DIRECTIONS FOR THIS TASK
In the material below, some lines carry "computer". Copy each such line.

====== INPUT FOR THIS TASK

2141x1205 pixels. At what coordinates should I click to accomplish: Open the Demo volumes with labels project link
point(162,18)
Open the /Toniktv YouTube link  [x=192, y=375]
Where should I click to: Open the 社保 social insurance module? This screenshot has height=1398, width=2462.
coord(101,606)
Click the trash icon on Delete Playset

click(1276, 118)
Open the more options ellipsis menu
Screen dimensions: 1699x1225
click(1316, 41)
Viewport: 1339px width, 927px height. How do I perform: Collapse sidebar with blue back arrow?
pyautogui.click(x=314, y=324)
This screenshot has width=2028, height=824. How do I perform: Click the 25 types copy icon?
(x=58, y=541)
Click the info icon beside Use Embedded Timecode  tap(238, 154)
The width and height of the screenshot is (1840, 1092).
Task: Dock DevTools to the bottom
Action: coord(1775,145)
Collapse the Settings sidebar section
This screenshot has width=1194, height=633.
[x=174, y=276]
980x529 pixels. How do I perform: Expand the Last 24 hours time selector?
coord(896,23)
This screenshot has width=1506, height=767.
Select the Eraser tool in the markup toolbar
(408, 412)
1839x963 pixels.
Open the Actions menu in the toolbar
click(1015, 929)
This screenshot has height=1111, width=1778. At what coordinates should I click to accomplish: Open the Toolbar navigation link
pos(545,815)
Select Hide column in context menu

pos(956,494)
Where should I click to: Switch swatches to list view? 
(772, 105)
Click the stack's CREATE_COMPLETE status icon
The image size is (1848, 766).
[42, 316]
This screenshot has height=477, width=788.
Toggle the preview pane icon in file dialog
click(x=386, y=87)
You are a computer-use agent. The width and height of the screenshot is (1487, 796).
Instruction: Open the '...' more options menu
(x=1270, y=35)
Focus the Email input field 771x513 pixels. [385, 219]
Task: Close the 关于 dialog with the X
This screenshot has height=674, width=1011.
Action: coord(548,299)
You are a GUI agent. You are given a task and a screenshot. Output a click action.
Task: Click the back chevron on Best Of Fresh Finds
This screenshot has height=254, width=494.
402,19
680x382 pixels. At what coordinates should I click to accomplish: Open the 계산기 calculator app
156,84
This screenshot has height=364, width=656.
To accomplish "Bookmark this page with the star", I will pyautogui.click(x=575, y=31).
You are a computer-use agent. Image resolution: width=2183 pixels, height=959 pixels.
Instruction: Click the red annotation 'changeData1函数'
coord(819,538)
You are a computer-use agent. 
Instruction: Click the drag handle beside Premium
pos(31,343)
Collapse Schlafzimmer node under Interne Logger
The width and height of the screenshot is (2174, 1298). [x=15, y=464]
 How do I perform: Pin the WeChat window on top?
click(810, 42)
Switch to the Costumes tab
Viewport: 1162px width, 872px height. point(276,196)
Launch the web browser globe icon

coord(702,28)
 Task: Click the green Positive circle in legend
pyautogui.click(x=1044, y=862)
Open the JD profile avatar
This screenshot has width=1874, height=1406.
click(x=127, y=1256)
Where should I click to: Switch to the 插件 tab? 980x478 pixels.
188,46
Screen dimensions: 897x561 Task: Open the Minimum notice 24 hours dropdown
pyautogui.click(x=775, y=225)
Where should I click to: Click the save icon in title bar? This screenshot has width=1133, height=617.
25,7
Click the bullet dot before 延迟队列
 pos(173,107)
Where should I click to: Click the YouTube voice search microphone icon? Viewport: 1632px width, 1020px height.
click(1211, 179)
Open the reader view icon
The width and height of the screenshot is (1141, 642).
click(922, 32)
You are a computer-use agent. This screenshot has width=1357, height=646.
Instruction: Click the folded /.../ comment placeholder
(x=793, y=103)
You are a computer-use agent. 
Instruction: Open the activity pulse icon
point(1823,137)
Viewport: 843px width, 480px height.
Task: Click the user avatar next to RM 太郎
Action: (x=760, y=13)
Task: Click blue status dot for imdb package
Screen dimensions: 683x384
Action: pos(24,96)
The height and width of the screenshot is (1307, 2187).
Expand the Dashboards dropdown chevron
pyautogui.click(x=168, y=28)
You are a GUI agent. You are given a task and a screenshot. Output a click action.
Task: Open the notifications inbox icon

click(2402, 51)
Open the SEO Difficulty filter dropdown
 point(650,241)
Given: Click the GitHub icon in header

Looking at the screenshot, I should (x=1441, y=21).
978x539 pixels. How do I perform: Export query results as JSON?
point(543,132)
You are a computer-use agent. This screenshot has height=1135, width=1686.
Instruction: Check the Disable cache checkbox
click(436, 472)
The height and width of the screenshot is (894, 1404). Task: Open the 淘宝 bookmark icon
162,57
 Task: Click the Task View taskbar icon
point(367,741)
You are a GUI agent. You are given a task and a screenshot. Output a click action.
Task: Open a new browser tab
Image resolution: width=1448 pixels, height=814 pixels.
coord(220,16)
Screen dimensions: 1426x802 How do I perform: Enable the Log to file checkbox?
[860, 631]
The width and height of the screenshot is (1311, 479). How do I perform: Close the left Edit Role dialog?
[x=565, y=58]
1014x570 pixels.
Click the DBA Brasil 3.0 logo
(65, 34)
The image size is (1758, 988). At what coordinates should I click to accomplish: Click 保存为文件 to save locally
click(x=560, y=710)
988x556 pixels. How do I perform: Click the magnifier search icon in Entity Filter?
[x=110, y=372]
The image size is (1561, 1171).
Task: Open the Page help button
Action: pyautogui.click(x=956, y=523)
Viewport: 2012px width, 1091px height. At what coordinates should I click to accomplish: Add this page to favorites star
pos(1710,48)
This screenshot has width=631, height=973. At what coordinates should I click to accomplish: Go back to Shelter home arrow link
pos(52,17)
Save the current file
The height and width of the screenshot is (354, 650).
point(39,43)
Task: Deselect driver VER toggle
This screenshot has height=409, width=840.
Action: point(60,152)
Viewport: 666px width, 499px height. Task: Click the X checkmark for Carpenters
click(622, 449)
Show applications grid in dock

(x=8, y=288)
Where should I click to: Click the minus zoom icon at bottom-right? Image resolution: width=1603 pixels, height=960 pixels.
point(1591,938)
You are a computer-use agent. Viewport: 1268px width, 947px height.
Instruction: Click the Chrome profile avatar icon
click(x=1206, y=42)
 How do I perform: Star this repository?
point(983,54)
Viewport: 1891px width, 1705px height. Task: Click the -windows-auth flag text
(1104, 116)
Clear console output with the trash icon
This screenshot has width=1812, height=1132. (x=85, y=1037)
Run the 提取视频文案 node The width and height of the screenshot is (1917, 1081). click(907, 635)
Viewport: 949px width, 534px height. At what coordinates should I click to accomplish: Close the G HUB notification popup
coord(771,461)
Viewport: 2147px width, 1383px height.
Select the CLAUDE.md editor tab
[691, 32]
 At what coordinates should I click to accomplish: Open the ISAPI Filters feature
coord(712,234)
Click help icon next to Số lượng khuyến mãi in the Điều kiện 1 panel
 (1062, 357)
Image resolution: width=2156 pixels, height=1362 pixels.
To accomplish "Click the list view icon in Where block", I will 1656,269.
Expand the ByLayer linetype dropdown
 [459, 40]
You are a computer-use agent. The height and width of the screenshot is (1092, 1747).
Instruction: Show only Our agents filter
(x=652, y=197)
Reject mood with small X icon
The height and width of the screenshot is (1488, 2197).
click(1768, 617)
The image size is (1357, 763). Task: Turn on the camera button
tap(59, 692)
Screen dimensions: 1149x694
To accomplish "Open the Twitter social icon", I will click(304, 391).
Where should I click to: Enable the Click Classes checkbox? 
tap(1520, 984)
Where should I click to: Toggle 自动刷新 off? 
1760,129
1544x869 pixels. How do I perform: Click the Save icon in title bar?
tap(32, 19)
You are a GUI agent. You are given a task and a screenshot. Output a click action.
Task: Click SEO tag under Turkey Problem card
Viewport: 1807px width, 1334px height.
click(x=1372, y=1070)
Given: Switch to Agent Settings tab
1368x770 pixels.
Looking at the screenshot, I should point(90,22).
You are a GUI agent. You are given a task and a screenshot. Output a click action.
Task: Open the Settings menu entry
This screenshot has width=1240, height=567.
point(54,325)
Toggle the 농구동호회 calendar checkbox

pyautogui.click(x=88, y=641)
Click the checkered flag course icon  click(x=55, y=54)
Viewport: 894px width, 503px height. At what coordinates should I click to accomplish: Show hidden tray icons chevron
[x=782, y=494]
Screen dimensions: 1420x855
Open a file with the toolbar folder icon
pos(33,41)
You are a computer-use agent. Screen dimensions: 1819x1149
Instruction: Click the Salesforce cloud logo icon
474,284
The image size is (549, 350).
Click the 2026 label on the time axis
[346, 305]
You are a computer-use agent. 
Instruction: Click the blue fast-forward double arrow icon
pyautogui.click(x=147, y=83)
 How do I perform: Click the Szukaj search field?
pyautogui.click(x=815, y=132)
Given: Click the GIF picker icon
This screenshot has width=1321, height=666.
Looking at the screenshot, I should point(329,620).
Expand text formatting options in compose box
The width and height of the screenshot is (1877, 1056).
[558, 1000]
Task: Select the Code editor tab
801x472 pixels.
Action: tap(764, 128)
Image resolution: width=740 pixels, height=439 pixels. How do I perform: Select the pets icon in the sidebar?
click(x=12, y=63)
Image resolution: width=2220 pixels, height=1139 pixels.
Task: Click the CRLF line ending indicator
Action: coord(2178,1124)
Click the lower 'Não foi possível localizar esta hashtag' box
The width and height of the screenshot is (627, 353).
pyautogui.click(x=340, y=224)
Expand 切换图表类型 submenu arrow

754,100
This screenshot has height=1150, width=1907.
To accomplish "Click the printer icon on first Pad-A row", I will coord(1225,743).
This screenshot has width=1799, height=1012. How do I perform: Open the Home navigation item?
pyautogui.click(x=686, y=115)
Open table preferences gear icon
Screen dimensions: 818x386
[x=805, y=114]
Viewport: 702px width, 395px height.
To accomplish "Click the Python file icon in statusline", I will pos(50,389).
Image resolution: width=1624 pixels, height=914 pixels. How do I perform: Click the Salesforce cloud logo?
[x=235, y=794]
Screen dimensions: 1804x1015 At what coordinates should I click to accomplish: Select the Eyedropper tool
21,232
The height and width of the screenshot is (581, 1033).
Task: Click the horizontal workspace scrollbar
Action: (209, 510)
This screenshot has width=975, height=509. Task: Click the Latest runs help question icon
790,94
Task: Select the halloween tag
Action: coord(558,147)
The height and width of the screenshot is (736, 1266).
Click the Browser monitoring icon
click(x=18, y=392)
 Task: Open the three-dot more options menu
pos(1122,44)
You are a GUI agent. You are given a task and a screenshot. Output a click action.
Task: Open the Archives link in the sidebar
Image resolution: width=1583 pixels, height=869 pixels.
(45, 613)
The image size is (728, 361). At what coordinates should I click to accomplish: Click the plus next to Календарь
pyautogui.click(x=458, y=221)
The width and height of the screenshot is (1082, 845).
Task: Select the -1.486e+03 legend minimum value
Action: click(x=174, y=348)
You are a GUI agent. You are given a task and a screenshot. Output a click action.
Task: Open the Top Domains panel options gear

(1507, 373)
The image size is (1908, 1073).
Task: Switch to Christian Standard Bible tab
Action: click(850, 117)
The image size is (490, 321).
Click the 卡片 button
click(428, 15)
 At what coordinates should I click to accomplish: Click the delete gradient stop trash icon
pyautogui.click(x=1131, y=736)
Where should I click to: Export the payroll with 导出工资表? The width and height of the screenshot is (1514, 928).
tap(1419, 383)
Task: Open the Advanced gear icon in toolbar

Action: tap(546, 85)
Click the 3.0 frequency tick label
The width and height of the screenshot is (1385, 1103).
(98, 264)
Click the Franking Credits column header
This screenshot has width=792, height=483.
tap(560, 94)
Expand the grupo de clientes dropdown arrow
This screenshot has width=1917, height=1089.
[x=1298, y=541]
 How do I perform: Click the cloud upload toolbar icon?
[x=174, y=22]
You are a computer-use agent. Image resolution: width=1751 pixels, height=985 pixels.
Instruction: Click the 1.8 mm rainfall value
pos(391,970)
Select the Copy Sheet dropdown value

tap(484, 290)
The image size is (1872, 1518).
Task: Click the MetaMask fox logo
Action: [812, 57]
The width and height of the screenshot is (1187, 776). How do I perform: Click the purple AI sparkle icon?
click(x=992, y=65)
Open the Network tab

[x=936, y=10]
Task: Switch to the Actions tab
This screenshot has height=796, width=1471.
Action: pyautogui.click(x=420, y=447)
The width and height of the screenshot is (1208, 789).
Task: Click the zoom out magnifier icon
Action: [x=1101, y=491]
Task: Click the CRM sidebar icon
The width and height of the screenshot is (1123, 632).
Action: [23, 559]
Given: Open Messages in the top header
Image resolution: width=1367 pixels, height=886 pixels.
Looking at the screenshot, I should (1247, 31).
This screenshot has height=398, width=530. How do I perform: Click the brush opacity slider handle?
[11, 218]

============

WRITTEN REPLY
You are a computer-use agent. The width and height of the screenshot is (1487, 796).
You are a computer-use agent. Image resolution: width=2183 pixels, height=959 pixels.
You are a computer-use agent. 
You are a computer-use agent. This screenshot has width=1357, height=646.
You are a computer-use agent. 
You are a computer-use agent. This screenshot has height=1135, width=1686.
You are a computer-use agent. Viewport: 1268px width, 947px height.
You are a computer-use agent. The height and width of the screenshot is (1092, 1747).
You are a computer-use agent. Screen dimensions: 1819x1149
You are a computer-use agent. 
You are a computer-use agent. Image resolution: width=1751 pixels, height=985 pixels.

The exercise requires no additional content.